Certainly! Here's a sample AP Computer Science Exam question on the topic of base cases:
Question: Explain the concept of base cases in recursive functions. Provide an example of a recursive function with a base case and explain how the base case prevents infinite recursion. Additionally, discuss the importance of identifying and handling base cases in recursive functions.
Answer: Base cases are critical components of recursive functions as they define the stopping condition for the recursion. When a recursive function reaches its base case, it stops calling itself and begins to unwind the stack, ultimately reaching the initial function call. This prevents the function from entering an infinite loop and consuming excessive system resources.
Consider the following example of a recursive factorial function in Java:
public class Factorial {
public static int factorial(int n) {
if (n == 0) {
return 1; // Base case
} else {
return n * factorial(n - 1); // Recursive case
}
}
}
In this example, the base case is when the input n is equal to 0. When this condition is met, the function returns 1, preventing further recursion. If the base case did not exist, the function would continually call itself with decreasing values of n, leading to infinite recursion.

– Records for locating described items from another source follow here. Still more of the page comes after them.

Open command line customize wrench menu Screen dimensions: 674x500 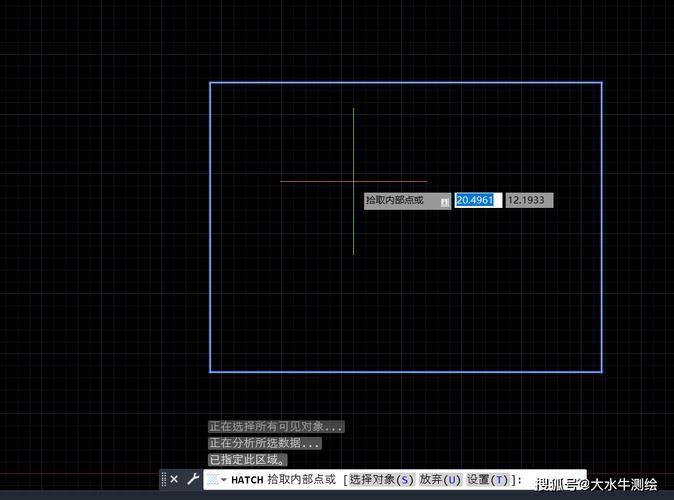(x=193, y=480)
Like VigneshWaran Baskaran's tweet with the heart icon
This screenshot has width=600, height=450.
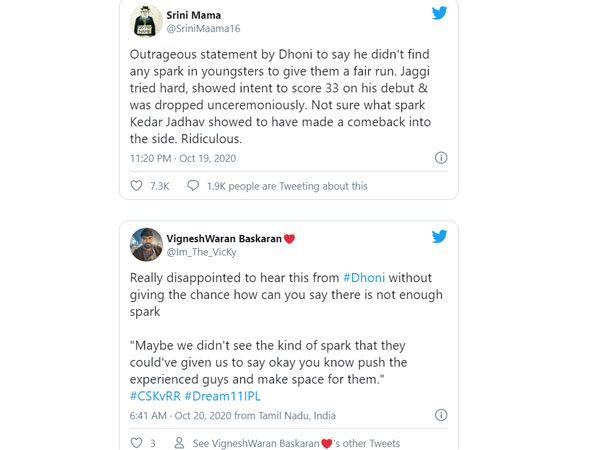point(137,443)
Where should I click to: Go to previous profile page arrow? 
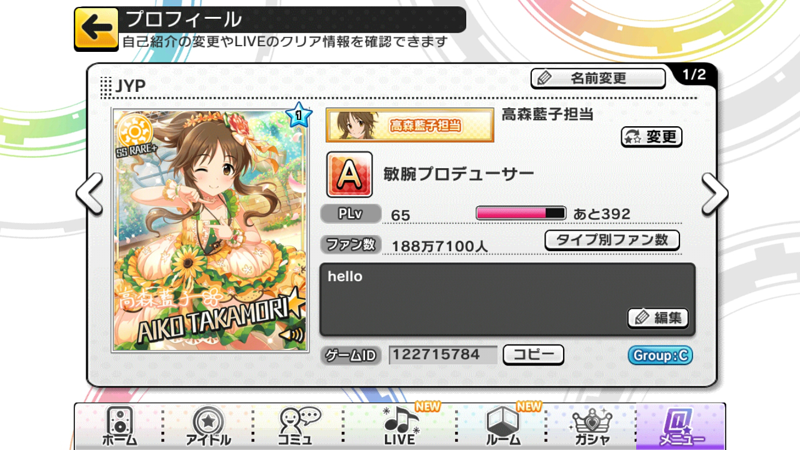[x=90, y=194]
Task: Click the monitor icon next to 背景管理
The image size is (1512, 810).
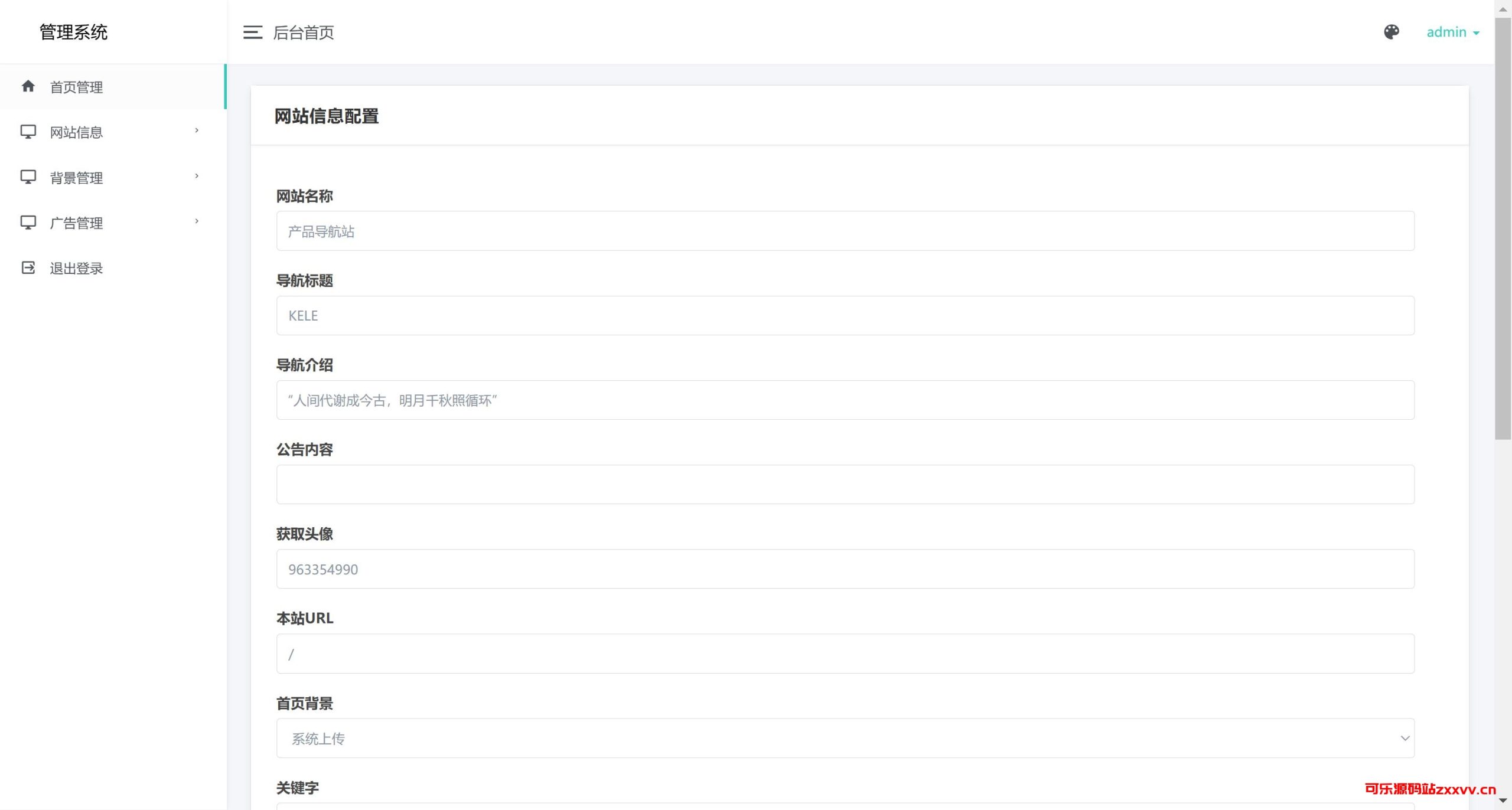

Identifying and handling base cases effectively is crucial in recursive functions to ensure proper termination of the recursion and prevent stack overflow errors. Additionally, base cases contribute to the overall correctness and efficiency of recursive algorithms.
It is important to clearly define base cases for each recursive function and understand how they contribute to the termination of the recursion, as well as the correctness and efficiency of the algorithm. Therefore, when designing recursive functions, developers must carefully consider and address the base cases to ensure the proper functioning of the recursive algorithm.